(Stored items)
====

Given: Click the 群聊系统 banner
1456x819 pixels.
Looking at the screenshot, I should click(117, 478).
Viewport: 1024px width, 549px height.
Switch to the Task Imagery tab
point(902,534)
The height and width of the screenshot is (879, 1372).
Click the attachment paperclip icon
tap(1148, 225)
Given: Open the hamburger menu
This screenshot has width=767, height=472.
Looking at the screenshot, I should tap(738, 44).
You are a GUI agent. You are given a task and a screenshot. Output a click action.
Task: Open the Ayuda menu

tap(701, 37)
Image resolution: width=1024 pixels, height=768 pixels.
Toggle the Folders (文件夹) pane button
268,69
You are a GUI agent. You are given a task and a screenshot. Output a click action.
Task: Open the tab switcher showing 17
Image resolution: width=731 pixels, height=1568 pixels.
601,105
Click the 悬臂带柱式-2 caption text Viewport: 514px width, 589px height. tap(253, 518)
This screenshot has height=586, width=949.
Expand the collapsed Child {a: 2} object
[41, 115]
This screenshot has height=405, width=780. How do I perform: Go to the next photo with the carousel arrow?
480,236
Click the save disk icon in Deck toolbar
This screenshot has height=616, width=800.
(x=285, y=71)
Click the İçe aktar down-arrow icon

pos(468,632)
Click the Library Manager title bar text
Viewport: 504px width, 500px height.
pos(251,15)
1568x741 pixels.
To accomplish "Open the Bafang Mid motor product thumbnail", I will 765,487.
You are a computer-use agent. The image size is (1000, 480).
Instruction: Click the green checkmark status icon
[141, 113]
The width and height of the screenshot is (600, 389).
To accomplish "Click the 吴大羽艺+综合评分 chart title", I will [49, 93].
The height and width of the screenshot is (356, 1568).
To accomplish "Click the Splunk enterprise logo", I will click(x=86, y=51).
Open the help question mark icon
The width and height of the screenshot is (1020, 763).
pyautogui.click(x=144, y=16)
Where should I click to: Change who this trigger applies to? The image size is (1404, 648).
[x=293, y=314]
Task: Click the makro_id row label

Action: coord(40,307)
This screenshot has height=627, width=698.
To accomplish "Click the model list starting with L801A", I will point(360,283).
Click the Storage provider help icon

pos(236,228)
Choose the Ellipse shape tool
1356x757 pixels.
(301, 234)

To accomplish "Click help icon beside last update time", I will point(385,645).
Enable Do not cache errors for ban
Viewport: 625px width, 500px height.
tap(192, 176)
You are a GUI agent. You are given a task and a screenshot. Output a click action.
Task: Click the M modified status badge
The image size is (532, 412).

====

▶ _What you need to do_
Tally the lines of the data that contain the string "title" and report the total alone.

▶ _Solution to the exercise_
2